What has captured the imaginations of most of his readers (and is the subject of the biography) is not his prolific profiling and immersive journalism, but the thirty years he wrote nothing. For the final chapter of his career, Mitchell rode the elevator to the New Yorker headquarters. He sat in his office. He went to lunch. But his office was silent—no clicking typewriter keys, no shuffling of papers.

Several years ago, Anthony Marra stopped by Lemuria bookstore (and also my place of employ) to sign his novel, A Constellation of Vital Phenomena. He wore the same blue, button-up shirt he wore in the author photo. He was kind and asked as many questions about us as we did about him. In a quiet moment, before the storm of people came demanding his autograph and a witty answer to their questions, Tony and I talked about writing.

A graduate of the Iowa Writer’s Workshop, and a Stegner fellow at Stanford, Marra had done everything right. His debut novel was a smashing success and would go on to become a finalist for the National Book Award. We talked about his girlfriend who lived in New York City and the poetry she wrote. We talked about his Pushcart Prize, the short story that became the seed of his novel. And we talked about what he was working on next.

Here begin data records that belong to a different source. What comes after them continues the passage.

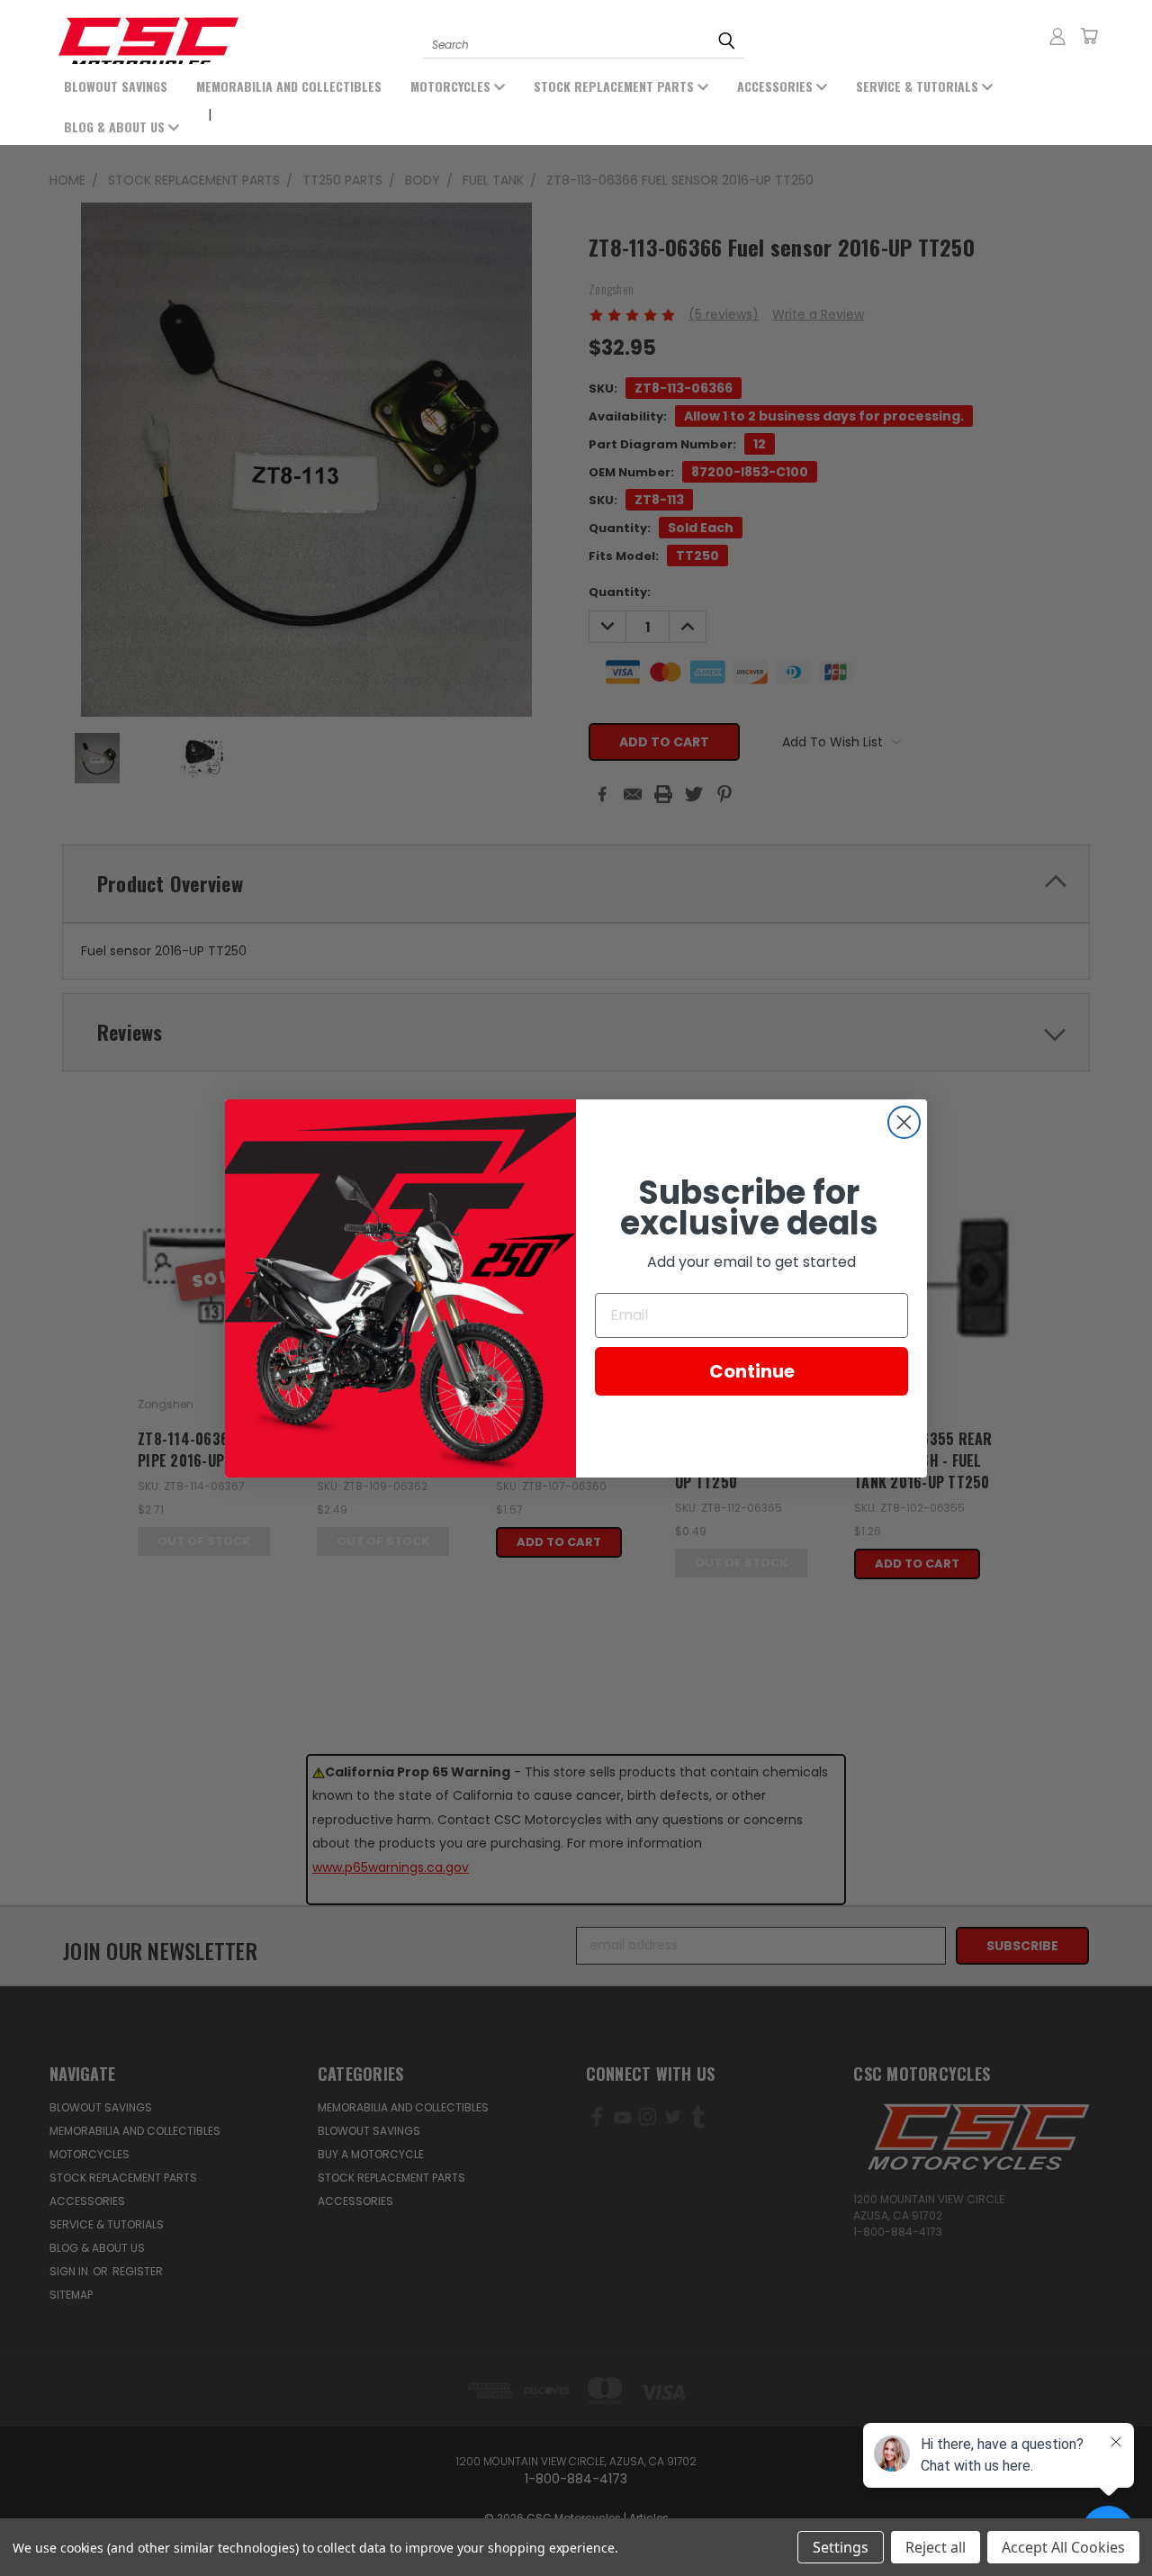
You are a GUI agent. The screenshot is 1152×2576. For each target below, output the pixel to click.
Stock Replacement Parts (616, 86)
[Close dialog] (904, 1122)
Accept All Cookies (1063, 2547)
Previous (88, 2520)
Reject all (935, 2547)
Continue (752, 1370)
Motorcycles (452, 86)
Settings (840, 2547)
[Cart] (1089, 36)
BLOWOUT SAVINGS (115, 86)
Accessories (776, 86)
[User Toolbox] (1057, 36)
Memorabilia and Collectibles (289, 86)
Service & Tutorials (919, 86)
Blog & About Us (116, 126)
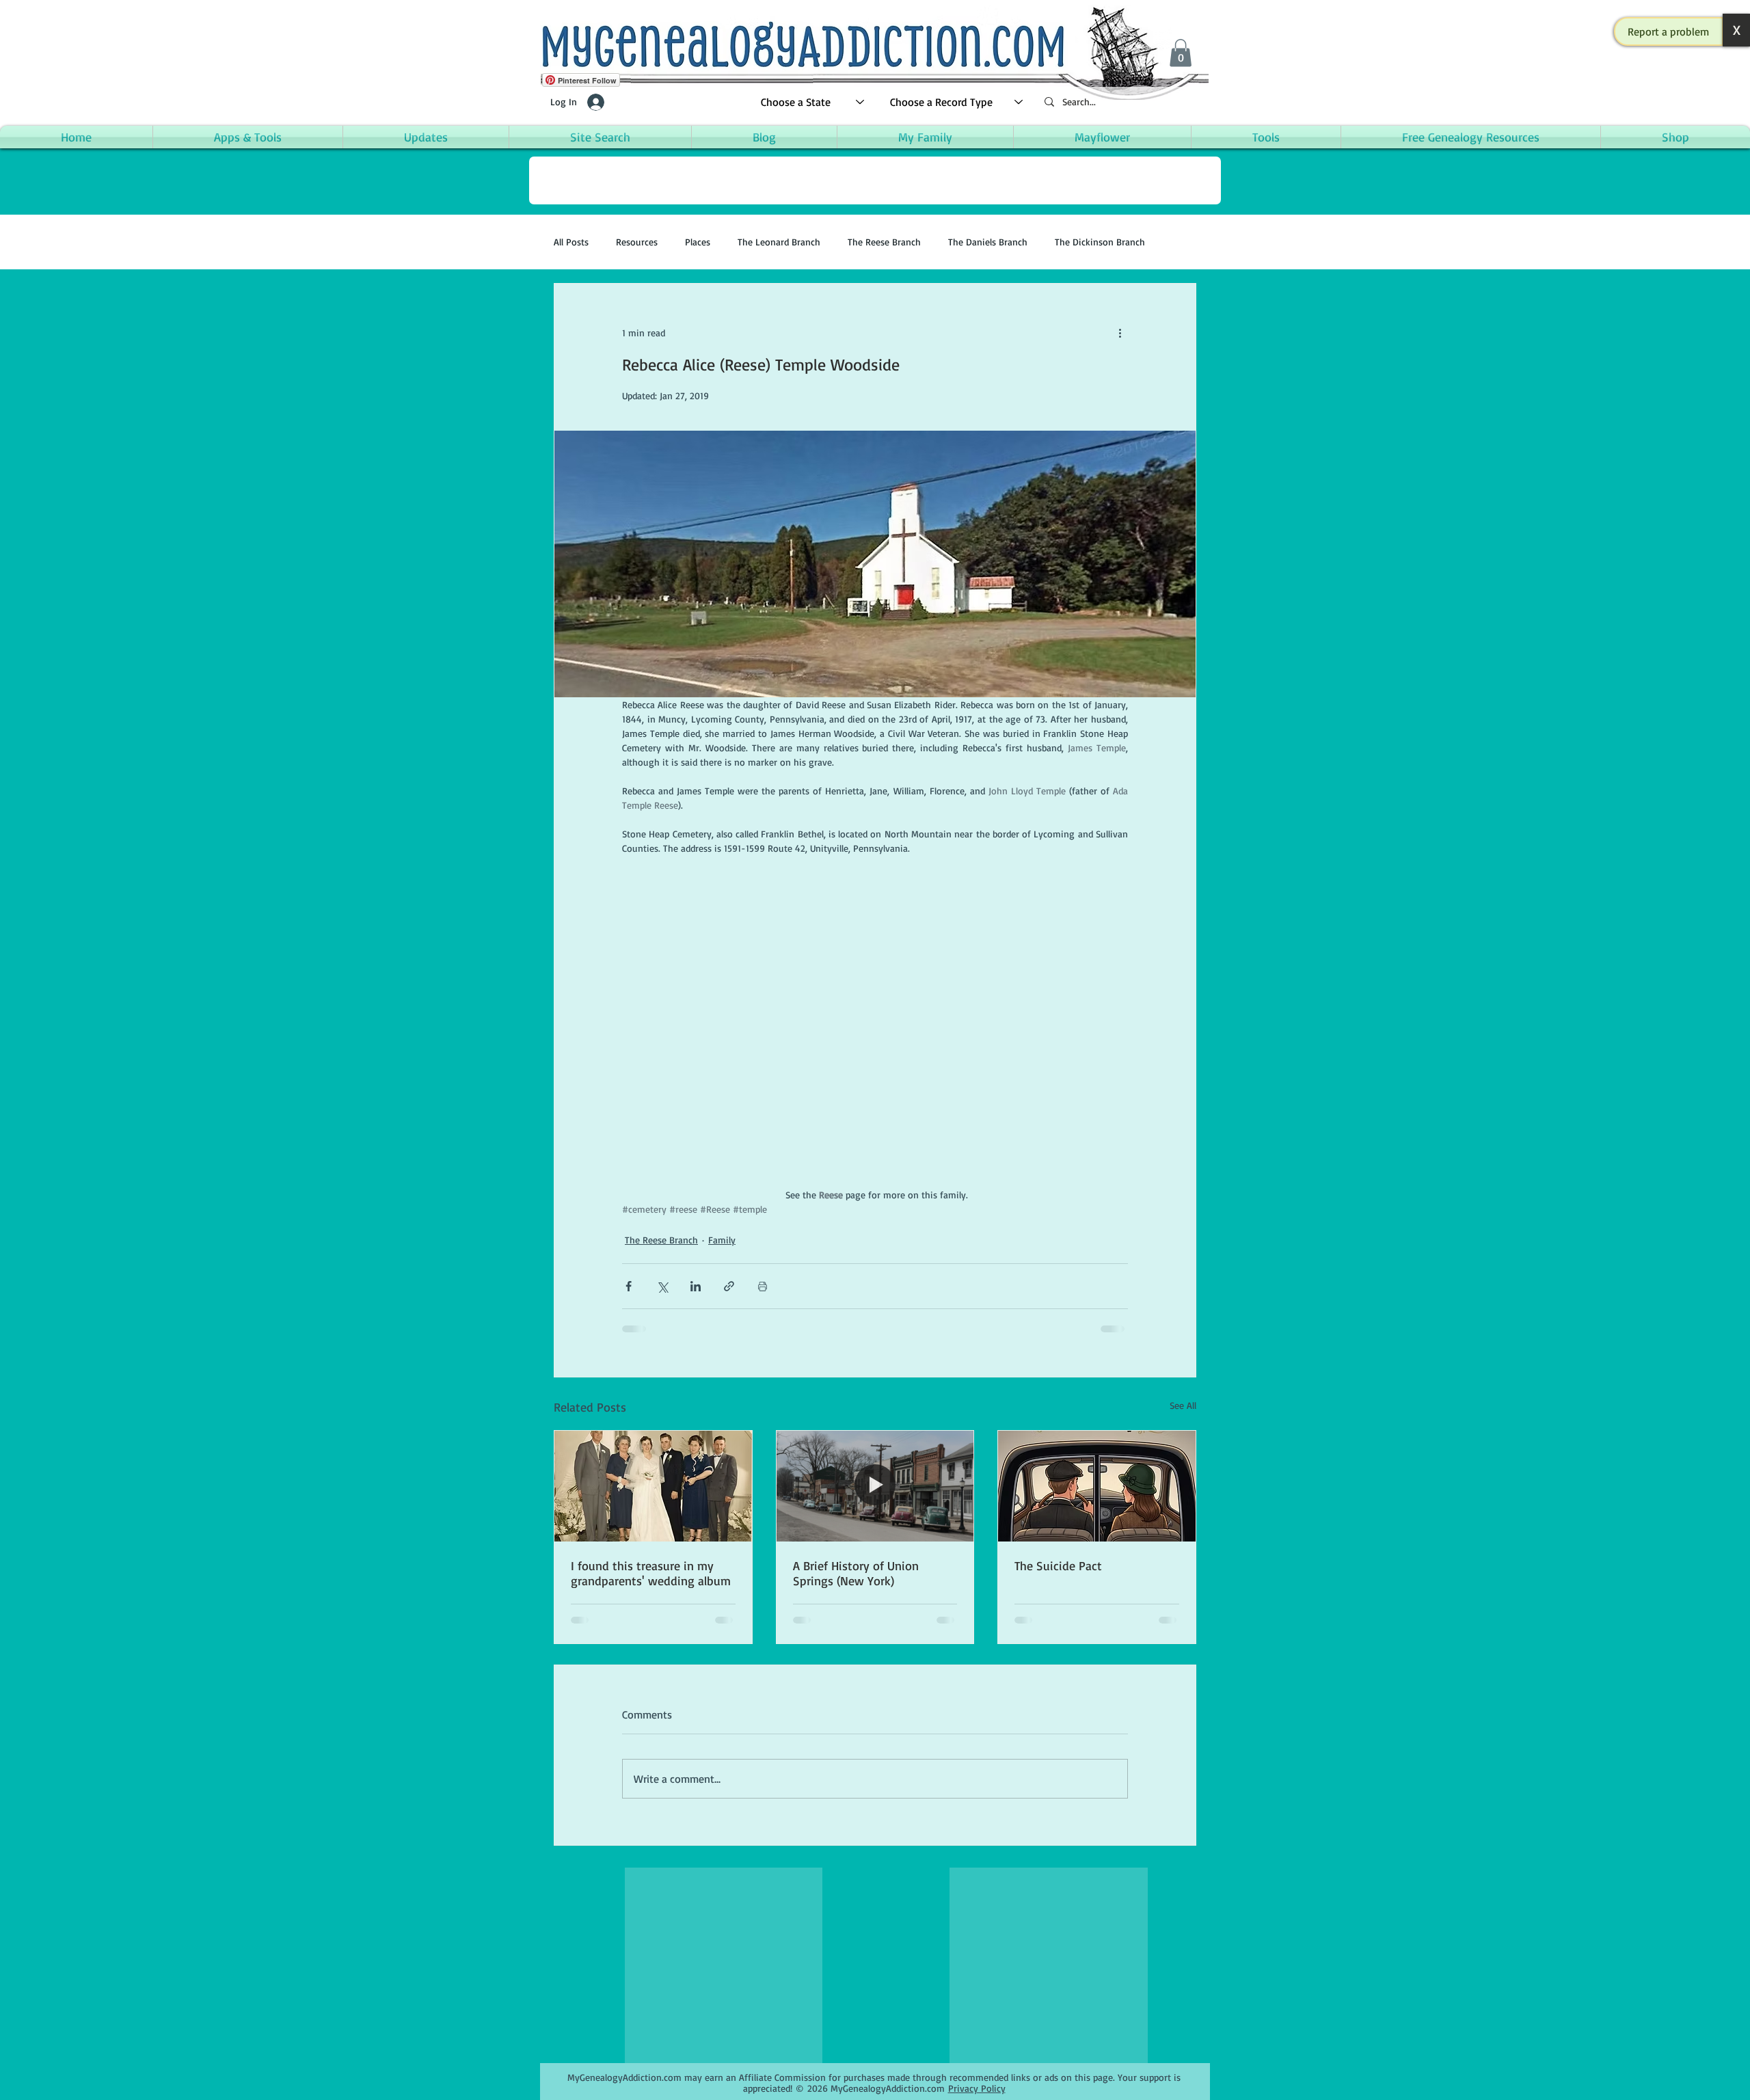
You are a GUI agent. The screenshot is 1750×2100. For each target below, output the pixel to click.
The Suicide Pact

“Nothing,” he said. “I sit down to write, and all I can think about is what I have already written. It’s terrifying. What if this novel is the only story I have?”

Isn’t that what all creators fear—that what is behind us is also our last? “You are only as good as your last plate,” is the chef’s motto. But how many days, months, years can pass before you are no longer a chef, but instead someone who once cooked?

This week I found out that Anthony Marra’s next book releases in October. It might be a weak replication of his first, as second-novels tend to be, or it could be a step in a new direction. But that’s not what this is about. This is about trying and failing and trying again to write. Sometimes you succeed. Sometimes you are blinded by the blank page.

The first sentence is for someone else; prove to your audience, the critics, your high school class that you have something to say. The second, third, fourth, etc. are for you; to prove to yourself that you still have something to say.